LA DOCTRINA PATRÍSTICA SOBRE EL SACERDOCIO DE CRISTO
Lo propio de un sacerdote es ofrecer sacrificios y de esa manera hacer de mediador entre lo divino y lo humano . En este sentido, Cristo es el sumo y eterno sacerdote pues sólo Él realiza aquella mediación que salva a los hombres. Si bien es cierto que Jesús nunca se llamó a si mismo sacerdote , su misión sacerdotal está fundamentada en la misma unión hipostática. Gracias a la encarnación, la naturaleza humana se ha unido con la divina en la hipóstasis del Verbo; por ello, en el mismo ser de Cristo se ha realizado la admirable unión entre lo divino y lo humano. De esa manera, Jesús se constituye como el único mediador entre Dios y los hombres (cfr. 1 Tm 2, 5) y realiza el único sacrificio agradable al Padre. En diversos Padres y escritores eclesiásticos nos encontramos con enseñanzas sobre el sacerdocio de Cristo. Algunos de ellos se apoyan en la Carta a los Hebreos, pues como sabemos es el texto sagrado más importante para hablar del sacerdocio de Cristo. Entre las principales enseñanzas patrísticas sobre esta cuestión podemos mencionar las siguientes: Cristo es pontífice y sumo sacerdote, posee un sacerdocio eterno, y se convierte no sólo en sacerdote sino en la única víctima agradable al Padre.Cristo es pontífice y sumo sacerdote
Dentro de los llamados Padres apostólicos, encontramos enseñanzas sobre Cristo como pontífice y sumo sacerdote. Así por ejemplo, San Clemente Romano enseña que Cristo es el «Pontífice de nuestras oblaciones» . Por su parte, San Policarpo de Esmirna afirma que Cristo es «sempiterno Pontífice» y San Ignacio de Antioquía llama al Señor, «Sumo sacerdote» . Entre los escritores latinos podemos citar a Tertuliano quien denomina a Jesucristo como «gran sacerdote del Padre» y San Hipólito de Roma indica que Cristo es el sumo sacerdote consagrado para gloria del nombre de Dios . Por su parte, San Cirilo de Alejandría hablando de los sacerdotes se remonta al sacerdocio de Cristo, comentado un pasaje de la Carta a los Hebreos, enseña que «el sacerdote es la figura de Cristo y su forma concreta. A Él —Cristo— se le llama Enmanuel porque es el mediador entre Dios y los hombres, apóstol y sumo sacerdote de nuestra fe que penetró en el santuario una vez para siempre, no con sangre de machos cabríos o novillos sino con la propia sangre, consiguiendo una redención eterna y por esa sola oblación santificó a todos para siempre (Hb 3,1)»

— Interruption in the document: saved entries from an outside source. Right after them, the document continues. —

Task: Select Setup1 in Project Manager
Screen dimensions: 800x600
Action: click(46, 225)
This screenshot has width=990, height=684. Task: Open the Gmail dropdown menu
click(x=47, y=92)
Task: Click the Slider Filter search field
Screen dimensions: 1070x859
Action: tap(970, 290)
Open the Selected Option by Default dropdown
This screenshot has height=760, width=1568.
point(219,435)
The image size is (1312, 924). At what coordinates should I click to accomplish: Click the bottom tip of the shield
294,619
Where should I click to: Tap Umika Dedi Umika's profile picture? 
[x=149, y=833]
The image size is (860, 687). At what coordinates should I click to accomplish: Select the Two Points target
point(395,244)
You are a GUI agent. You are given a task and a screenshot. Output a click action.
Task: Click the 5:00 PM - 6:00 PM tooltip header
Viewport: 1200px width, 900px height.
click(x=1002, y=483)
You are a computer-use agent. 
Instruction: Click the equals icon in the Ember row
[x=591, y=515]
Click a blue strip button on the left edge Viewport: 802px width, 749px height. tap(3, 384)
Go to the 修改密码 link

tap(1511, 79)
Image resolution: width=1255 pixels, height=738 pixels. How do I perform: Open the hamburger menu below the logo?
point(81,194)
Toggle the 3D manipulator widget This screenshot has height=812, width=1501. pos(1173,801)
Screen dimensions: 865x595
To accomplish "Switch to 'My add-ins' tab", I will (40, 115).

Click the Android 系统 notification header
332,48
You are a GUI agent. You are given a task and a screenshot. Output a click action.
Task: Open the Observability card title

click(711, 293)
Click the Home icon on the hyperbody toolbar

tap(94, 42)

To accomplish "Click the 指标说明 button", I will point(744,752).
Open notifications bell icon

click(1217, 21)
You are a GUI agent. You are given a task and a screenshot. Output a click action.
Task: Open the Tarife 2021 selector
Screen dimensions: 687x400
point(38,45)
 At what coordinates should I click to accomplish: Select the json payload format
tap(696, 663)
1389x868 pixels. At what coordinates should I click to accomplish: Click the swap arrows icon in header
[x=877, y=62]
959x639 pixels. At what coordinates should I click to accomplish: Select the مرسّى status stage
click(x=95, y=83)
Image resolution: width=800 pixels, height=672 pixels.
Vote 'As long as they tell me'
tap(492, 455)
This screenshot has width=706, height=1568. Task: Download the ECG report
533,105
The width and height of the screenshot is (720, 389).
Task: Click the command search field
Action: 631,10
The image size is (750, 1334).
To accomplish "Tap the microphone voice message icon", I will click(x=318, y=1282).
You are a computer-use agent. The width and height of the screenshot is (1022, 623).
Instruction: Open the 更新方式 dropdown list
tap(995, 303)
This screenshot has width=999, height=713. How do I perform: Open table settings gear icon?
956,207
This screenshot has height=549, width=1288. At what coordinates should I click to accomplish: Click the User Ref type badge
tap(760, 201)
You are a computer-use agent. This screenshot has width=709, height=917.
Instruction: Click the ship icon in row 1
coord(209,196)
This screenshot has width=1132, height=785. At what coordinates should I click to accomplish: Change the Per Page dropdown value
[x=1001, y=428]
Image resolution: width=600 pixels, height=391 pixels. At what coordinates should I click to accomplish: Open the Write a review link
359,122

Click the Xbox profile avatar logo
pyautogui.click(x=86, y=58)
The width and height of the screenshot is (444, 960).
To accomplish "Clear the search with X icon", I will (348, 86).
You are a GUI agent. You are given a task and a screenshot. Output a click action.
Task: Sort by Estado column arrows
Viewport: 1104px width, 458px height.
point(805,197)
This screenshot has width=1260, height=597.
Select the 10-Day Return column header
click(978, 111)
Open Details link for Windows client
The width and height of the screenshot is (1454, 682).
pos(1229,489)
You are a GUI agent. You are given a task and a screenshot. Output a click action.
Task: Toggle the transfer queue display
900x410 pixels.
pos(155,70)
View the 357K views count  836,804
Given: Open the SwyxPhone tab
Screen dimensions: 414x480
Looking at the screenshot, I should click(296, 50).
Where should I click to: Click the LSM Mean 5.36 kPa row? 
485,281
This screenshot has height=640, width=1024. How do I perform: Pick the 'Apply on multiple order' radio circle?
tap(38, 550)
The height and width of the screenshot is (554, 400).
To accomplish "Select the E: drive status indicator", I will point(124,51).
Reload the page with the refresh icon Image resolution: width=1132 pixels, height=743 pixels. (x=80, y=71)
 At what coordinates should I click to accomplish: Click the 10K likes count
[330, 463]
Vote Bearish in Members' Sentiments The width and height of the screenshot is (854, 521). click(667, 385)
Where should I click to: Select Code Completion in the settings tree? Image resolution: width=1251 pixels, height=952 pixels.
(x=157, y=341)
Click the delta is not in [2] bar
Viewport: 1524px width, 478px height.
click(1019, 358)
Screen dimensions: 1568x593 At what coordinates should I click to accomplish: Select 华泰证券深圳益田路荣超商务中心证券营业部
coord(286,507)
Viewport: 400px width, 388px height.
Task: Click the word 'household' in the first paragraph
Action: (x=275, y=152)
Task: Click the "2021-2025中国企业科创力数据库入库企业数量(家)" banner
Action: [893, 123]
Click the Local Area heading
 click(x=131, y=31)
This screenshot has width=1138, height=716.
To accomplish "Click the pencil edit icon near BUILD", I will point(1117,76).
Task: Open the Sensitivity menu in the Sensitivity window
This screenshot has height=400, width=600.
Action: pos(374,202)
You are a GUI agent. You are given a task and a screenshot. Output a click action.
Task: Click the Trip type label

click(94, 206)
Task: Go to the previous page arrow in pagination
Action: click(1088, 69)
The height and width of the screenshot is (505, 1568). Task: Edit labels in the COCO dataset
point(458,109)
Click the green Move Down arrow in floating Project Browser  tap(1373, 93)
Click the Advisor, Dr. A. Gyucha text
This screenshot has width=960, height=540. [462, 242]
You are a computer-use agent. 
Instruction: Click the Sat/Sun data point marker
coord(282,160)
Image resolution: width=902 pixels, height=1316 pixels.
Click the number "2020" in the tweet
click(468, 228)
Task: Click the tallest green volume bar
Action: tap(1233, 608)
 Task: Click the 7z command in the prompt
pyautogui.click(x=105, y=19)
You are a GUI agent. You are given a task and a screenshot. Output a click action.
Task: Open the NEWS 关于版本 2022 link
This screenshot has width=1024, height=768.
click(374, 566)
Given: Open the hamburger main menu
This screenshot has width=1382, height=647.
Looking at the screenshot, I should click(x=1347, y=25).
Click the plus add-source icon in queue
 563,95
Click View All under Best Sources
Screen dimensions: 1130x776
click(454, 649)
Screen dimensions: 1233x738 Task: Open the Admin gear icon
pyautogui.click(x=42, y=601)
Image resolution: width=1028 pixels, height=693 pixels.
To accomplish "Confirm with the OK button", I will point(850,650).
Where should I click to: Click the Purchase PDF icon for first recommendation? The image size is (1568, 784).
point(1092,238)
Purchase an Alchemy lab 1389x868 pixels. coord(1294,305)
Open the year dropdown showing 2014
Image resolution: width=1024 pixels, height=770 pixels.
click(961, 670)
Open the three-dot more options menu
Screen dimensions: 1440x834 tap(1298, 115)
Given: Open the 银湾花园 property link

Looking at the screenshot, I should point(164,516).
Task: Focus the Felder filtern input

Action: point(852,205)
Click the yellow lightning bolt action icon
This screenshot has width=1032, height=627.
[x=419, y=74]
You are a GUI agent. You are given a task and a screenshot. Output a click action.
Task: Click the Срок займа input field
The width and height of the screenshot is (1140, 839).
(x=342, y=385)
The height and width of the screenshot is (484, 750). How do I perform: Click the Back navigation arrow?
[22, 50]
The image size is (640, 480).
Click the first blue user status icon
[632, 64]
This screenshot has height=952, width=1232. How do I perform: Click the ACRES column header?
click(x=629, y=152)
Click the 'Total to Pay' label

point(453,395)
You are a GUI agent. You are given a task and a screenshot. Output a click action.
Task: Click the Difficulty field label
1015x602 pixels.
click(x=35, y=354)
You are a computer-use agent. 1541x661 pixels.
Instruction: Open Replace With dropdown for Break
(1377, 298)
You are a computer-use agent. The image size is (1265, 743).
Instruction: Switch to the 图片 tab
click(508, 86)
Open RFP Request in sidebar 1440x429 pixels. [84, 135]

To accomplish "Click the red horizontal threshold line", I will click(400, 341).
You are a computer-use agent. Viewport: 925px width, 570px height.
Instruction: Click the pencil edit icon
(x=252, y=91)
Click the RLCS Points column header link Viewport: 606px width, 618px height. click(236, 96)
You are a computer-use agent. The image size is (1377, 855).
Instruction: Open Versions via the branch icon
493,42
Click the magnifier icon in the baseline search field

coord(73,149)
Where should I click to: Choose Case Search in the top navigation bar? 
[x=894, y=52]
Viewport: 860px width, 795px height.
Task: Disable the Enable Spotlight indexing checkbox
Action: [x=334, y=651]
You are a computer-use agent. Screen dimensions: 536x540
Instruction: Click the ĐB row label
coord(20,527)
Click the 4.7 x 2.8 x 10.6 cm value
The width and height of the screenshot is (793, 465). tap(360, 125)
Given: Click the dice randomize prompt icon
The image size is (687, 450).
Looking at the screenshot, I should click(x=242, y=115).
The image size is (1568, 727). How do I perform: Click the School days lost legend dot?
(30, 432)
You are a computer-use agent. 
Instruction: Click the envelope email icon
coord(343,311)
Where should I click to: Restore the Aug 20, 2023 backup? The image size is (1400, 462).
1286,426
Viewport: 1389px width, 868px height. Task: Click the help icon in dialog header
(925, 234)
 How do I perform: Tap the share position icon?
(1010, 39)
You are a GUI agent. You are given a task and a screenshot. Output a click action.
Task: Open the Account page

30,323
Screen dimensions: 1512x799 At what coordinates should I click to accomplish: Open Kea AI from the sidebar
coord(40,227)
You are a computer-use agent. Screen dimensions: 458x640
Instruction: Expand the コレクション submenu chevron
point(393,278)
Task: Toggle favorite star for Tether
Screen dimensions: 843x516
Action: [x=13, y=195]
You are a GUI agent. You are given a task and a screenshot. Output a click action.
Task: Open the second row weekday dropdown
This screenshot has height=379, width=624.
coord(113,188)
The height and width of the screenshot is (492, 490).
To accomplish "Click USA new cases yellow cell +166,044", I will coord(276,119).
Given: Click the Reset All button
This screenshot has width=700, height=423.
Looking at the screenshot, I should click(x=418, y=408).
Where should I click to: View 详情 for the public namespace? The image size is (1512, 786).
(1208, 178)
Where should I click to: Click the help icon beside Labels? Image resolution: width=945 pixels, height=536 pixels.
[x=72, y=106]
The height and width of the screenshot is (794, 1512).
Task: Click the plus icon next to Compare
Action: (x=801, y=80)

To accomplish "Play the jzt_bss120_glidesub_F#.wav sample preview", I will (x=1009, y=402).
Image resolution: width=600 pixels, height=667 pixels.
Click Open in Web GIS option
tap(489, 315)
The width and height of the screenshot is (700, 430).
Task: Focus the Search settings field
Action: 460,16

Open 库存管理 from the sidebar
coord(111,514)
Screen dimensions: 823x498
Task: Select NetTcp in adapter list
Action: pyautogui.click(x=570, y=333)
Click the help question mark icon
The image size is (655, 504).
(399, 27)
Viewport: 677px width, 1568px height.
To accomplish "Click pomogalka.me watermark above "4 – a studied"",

. Cristo es sacerdote eterno El sacerdocio de Cristo es eterno pues permanece para siempre. A este respecto, San Atanasio glosando un pasaje de la Carta a los Hebreos, afirma: «Hablando de la presencia corporal del Verbo, dijo: Aquel que es fiel a quien le hizo Apóstol (cfr. Hb 3, 1-2). Con estas palabras pone de relieve que Jesucristo, también en su humanidad, es hoy el mismo que ayer, y permanecerá para siempre. Y de igual forma que el Apóstol recuerda su encarnación a través de su sacerdocio, también habla de su divinidad» . San Juan Crisóstomo al comentar el pasaje de Hb 7, 11-28 remarca el sacerdocio eterno de Cristo al afirmar que «si aquel sacerdocio levítico ya era ineficaz, estaba rechazado; en cambio, éste, de Cristo, permanece, puesto que es vigoroso. Esto lo explica también Pablo con el sacerdote mismo. ¿Cómo? Mostrando que hay uno solo, y que si no fuera uno solo, no sería inmortal. Lo mismo que hay muchos sacerdotes, porque son mortales; así también hay uno solo, porque es inmortal. Por eso mismo, Jesús ha sido hecho mediador de una alianza más perfecta (Hb 7, 22), pues Dios juró que sería sacerdote para siempre, viene a decir el Apóstol, y no hubiera hecho eso, si Cristo no estuviera vivo.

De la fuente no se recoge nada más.